# MATERIAL TO PROCESS
++++++++
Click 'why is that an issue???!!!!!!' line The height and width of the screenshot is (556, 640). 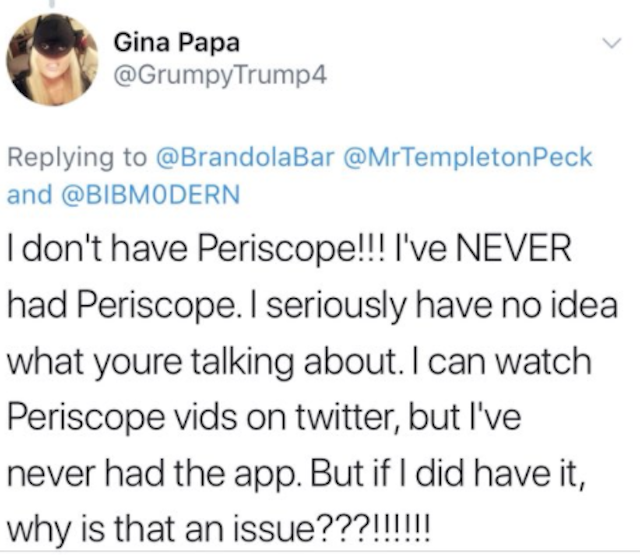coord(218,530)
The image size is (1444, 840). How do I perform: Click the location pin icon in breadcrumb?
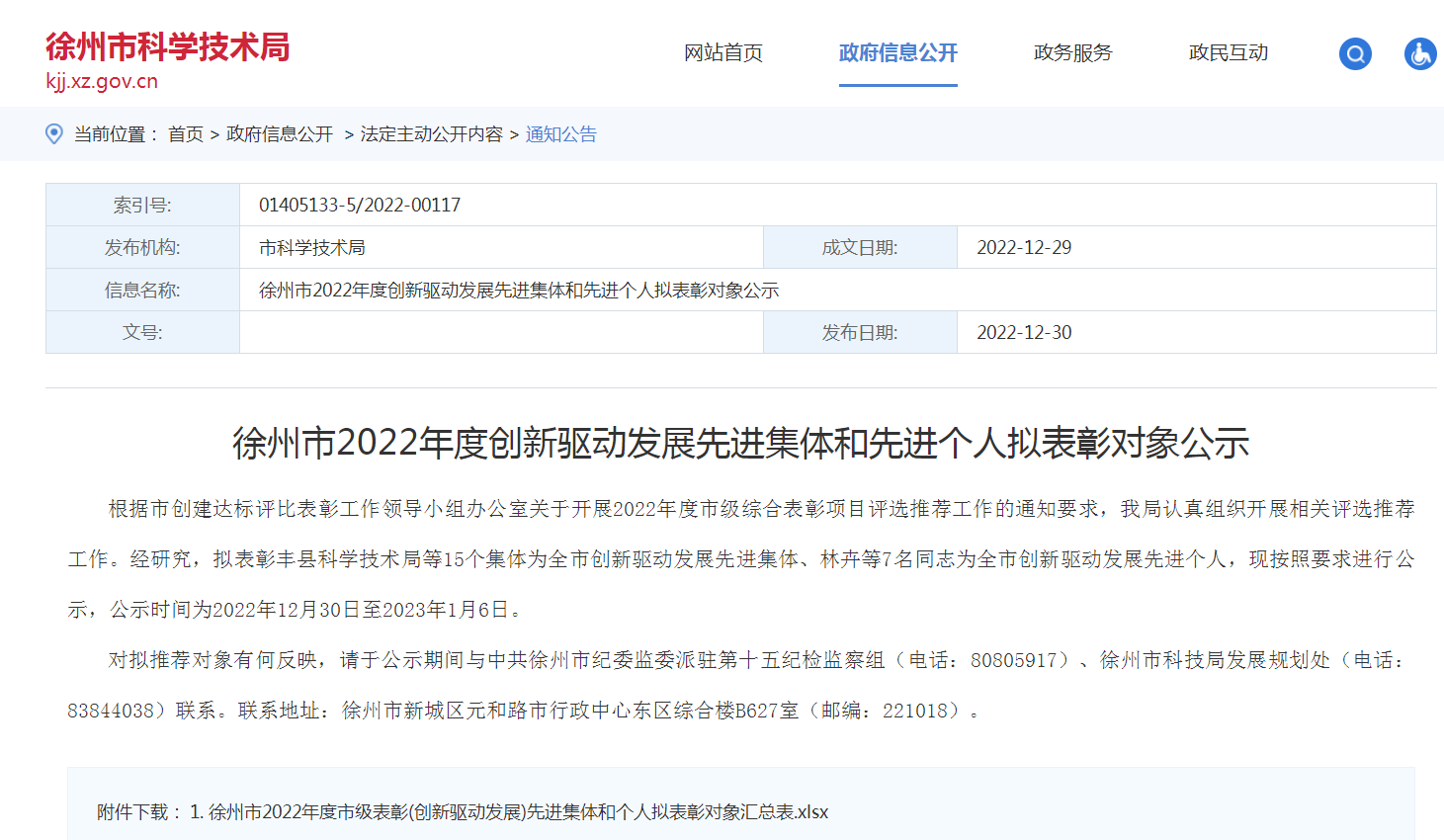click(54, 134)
++++++++
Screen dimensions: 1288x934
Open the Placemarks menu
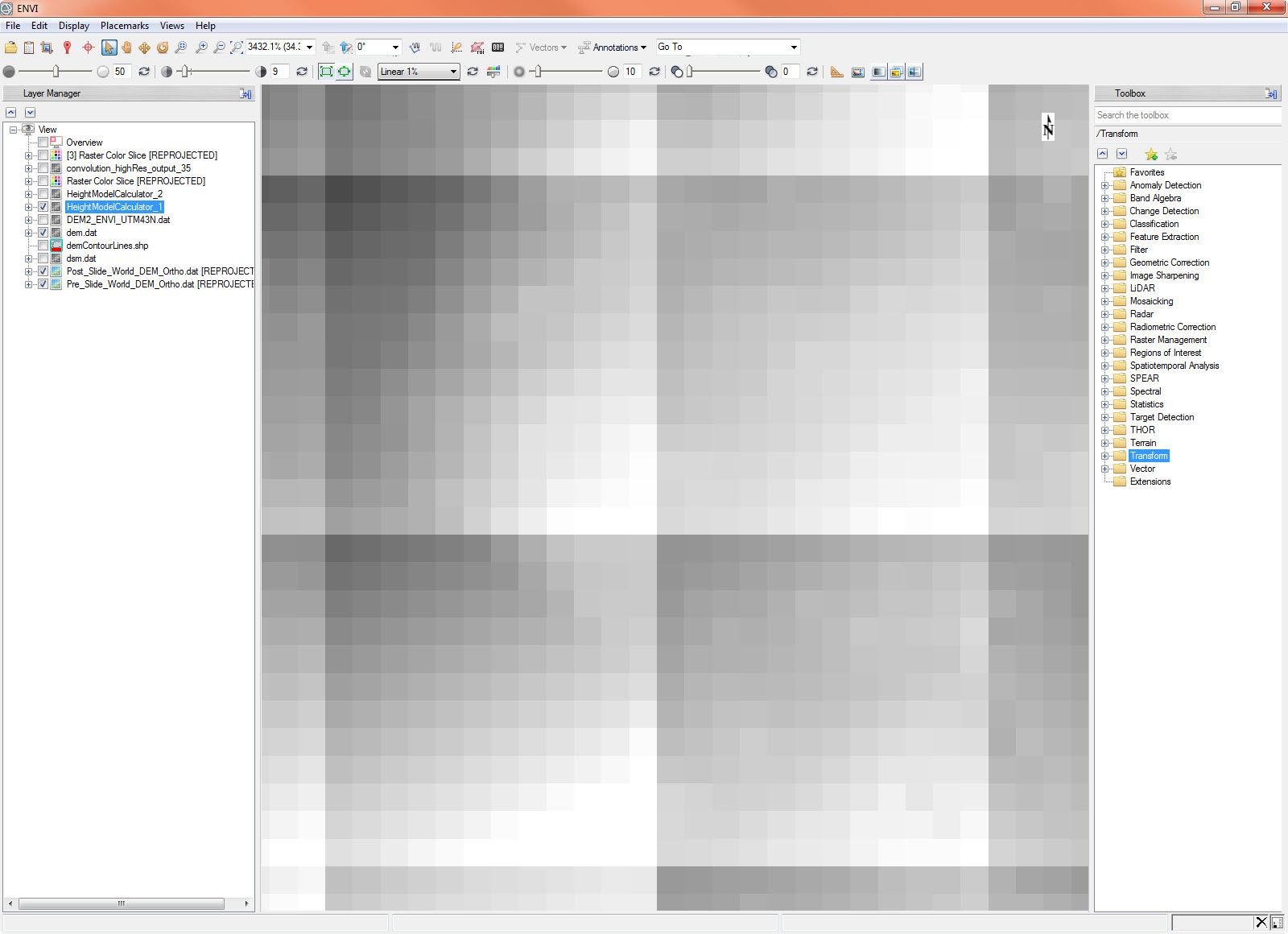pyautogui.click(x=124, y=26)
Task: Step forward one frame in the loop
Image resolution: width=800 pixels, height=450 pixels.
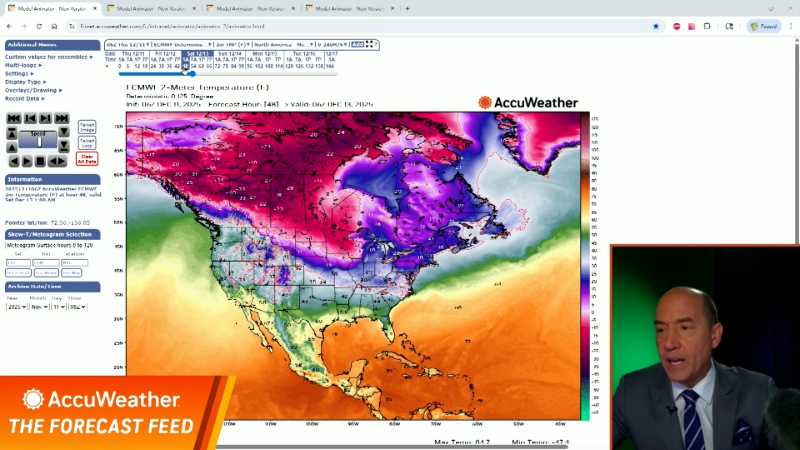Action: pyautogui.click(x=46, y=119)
++++++++
# TASK GOAL
Resize the part that opens with the line containing "The image size" and closes with the line containing "click(54, 134)", both included, by giving those lines again with their requests and multiplying every coordinate in the answers by 1.25, rounded to whole numbers with halves going up. Give only those lines and leave the pictures out.

# ANSWER FOR THIS EXERCISE
The image size is (1444, 840). How do I perform: Click the location pin icon in breadcrumb?
click(68, 168)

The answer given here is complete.